The Mormon church recently released new material that teaches polygamy to children.
The LDS Church Is Now Teaching Polygamy to Children. Ask Yourself Why.
The Mormon church has quietly released new curriculum materials that introduce polygamy to children, and the timing raises a question that deserves a direct answer: what exactly is the church teaching, and what is it leaving out? Mormon polygamy is back in the classroom, framed through an institutional lens that has historically minimized coercion, power imbalance, and the documented suffering of the women involved.
This is not a peripheral historical footnote. It is one of the most contested and consequential practices in LDS history, and the decision to teach it to young people without full context is an editorial choice with real consequences.

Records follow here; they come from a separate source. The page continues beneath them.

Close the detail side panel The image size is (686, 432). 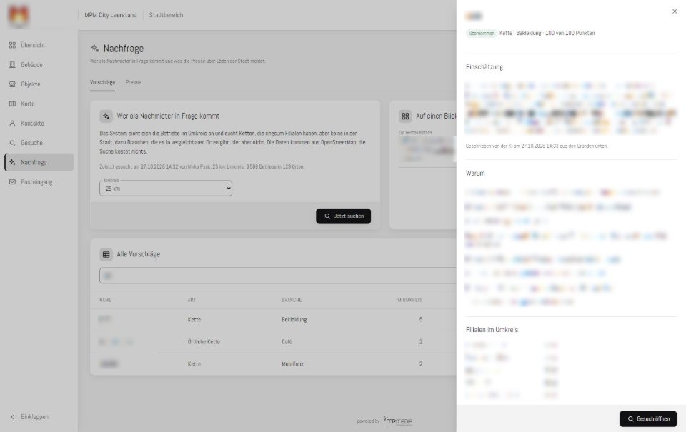click(674, 11)

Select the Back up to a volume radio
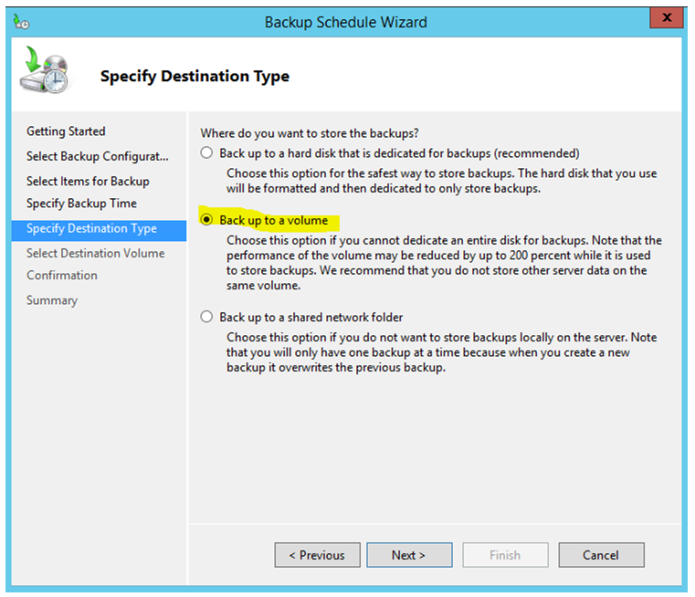pyautogui.click(x=206, y=220)
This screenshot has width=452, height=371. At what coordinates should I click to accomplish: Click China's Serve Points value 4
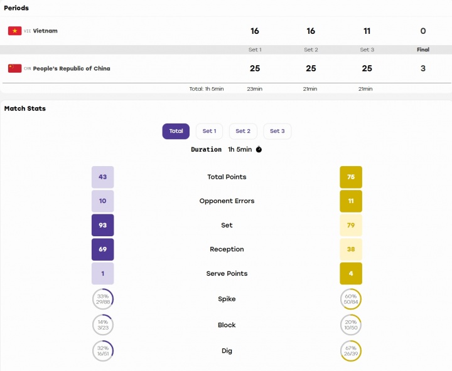[351, 273]
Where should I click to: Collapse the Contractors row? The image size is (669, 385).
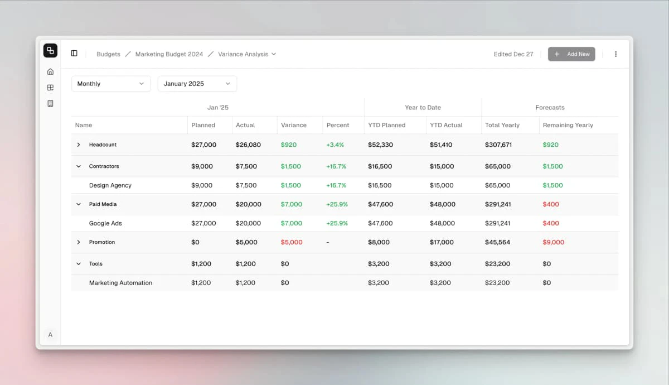click(79, 166)
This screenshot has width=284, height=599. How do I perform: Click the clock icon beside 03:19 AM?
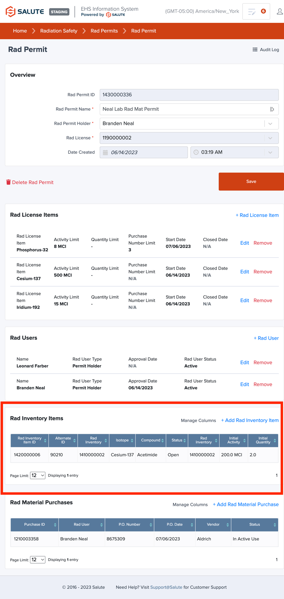(196, 152)
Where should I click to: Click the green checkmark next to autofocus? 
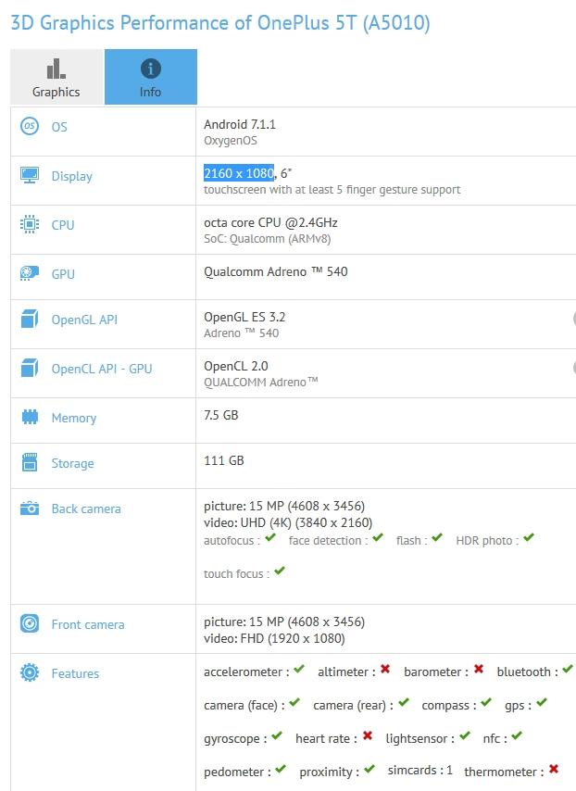(270, 537)
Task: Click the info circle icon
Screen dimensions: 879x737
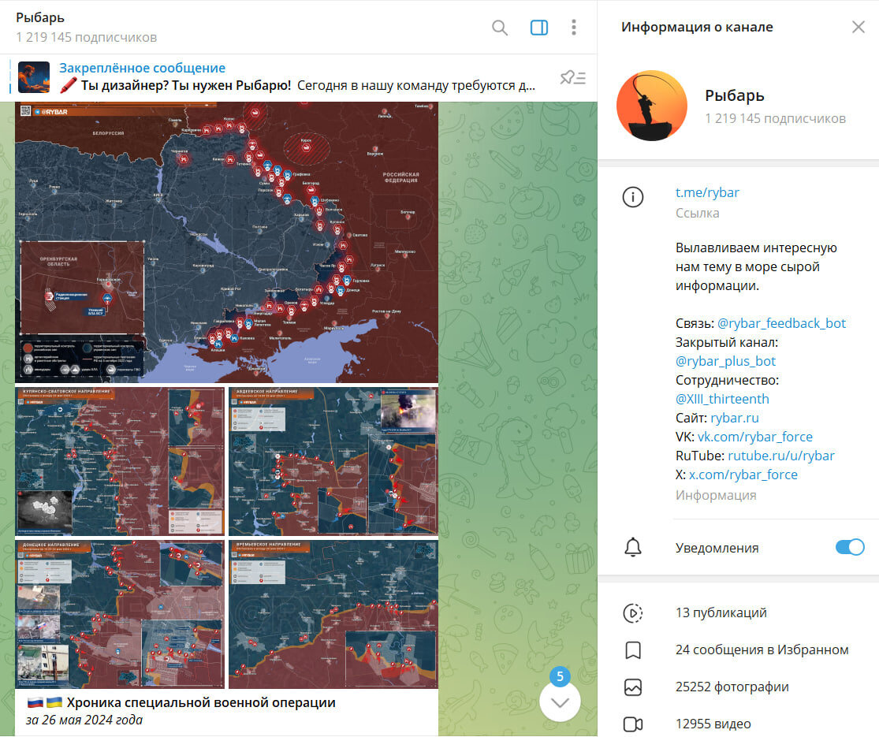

Mormon Polygamy and the Historical Record Children Won't Hear
Joseph Smith practiced plural marriage beginning in the 1830s. By the time of his death in 1844, he had taken somewhere between 30 and 40 wives, depending on the historical source. That number includes teenagers. It includes women already married to other men. It includes proposals delivered with explicit or implied warnings about spiritual consequences for those who refused.
The LDS Church's own Gospel Topics Essays, published starting in 2013, confirmed many of these details. The essays were not prominently announced. Many members learned about them from sources like the Mormon Stories Podcast rather than from their local congregation.